APUNTANDO AL SUR

APUNTANDO AL SUR

2021-07-01 | Por DS

Homero Rodríguez Serrano


EN MEXICO, LOS PRECIOS AL ALZA.

En el trajinar de la vida cotidiana, sobre todo, cuando vamos al mercado, escuchamos frecuentemente la palabra inflación. Pero ¿cuál es el significado de esa palabreja? La inflación, se refiere al incremento generalizado en los precios de los bienes y servicios de una economía durante un periodo especifico de tiempo.

Por eso, cuando oímos que hay inflación significa que los precios han subido o se han “inflado”, de ahí su nombre. El crecimiento de los precios genera paralelamente la pérdida del poder adquisitivo de los ciudadanos. O, dicho de otra manera, si existe inflación significa que con el mismo dinero podremos comprar menos cosas que antes. 

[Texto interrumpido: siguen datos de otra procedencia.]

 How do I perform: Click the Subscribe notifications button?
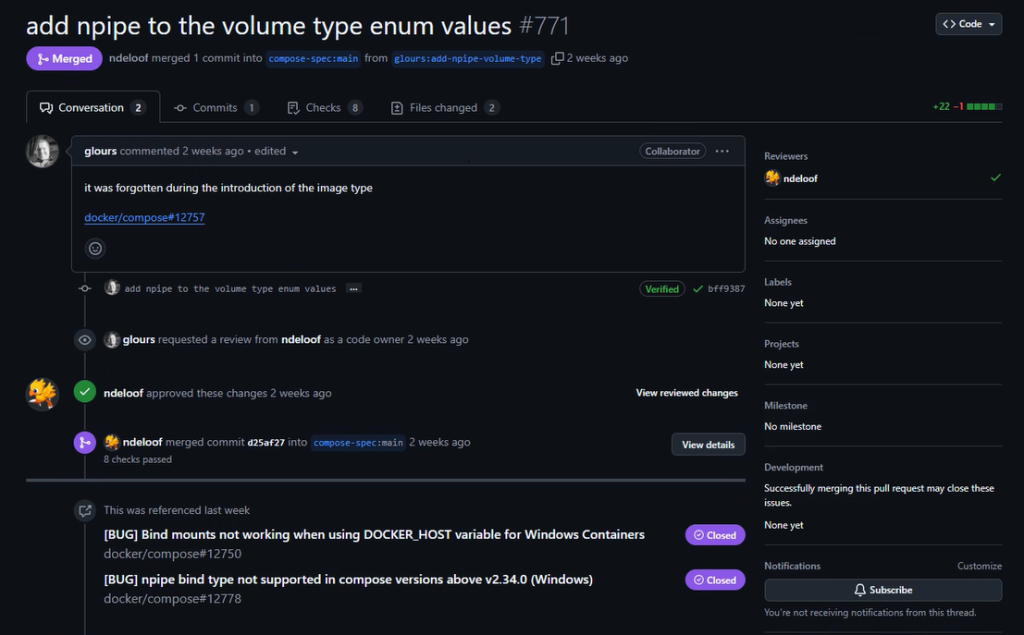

Ilustrare lo anterior, con un ejemplo sencillo. Si el precio de las naranjas en el mercado es de 20 pesos por kilo, una persona con 100 pesos puede comprar 5 kilos, pero si el precio sube a 25 pesos ya sólo podrá comprar 4 kilos. Con el mismo dinero, se pueden adquirir menos productos.

Lo anterior, viene a cuento porque el jueves de la semana pasada el Instituto Nacional de Estadística y Geografía (Inegi) sorprendió al mercado al anunciar que la tasa de inflación en la primera quincena de junio en nuestro país se incrementó en términos anuales en 6.02%. De acuerdo con el reporte, el Índice Nacional de Precios al Consumidor (INPC) tuvo un avance quincenal de 0.34%, lo que llevó a que la inflación se ubicara en ese porcentaje.

El anuncio sorprendió a varios, no por la cifra que rebasa el 6% (la meta establecida por el Banco de México es 3%) sino porque en múltiples ocasiones se había asegurado –por funcionarios y por subgobernadores de esa institución– que la inflación fuera de rango, es decir, por arriba de ese 3% que se había observado en meses y quincenas previas, constituía un fenómeno transitorio.

A pesar de todo, se sigue insistiendo en que el incremento es pasajero. El Banco de México, señala en uno de sus boletines que se espera que la inflación general converja a la meta de 3% en el tercer trimestre de 2022. Pero si el fenómeno es pasajero, la pregunta que surge es la siguiente ¿qué tan pasajero es? Porque los hechos muestran que puede ser mucho más duradero de lo que indican los pronósticos oficiales.

En ese contexto, los productos que más aumentaron de precio y que tuvieron una mayor incidencia en la inflación durante la primera quincena de junio fueron el jitomate (13.89 por ciento); naranja (9.95 por ciento); transporte aéreo (7.67 por ciento) y servicios turísticos en paquete (3.33 por ciento).

Además de que en los últimos meses se ha mantenido un aumento en los costos energéticos; la gasolina ha aumentado un 22%, el gas LP un 30%, y la energía eléctrica un 12%, lo que incrementa el costo de producción y suministro de otras industrias.

Lamentablemente todo indica que la explosividad de los precios en los alimentos y servicios seguirán disminuyendo el consumo privado de los consumidores mexicanos, afectando aún más la de por si vilipendiada economía familiar.

Todos padecemos los efectos de la inflación. Sin embargo, no todos lo resentimos de la misma manera. Lástima más a quienes dedican más proporción de su ingreso al consumo y a quienes no pueden protegerse de la misma con productos de ahorro o inversión: afecta más a quienes menos tienen y desgraciadamente, los que menos tienen en este país, son la mayoría.

Y, para colmo de males, en algunas partes de nuestro país, el crimen organizado controla el comercio de la mayoría de los bienes y servicios que consume la población y obviamente, los vende más caros de su precio normal a los comerciantes establecidos quienes trasladan ese incremento al consumidor final sin que ninguna autoridad haga nada al respecto. Saludos amigos.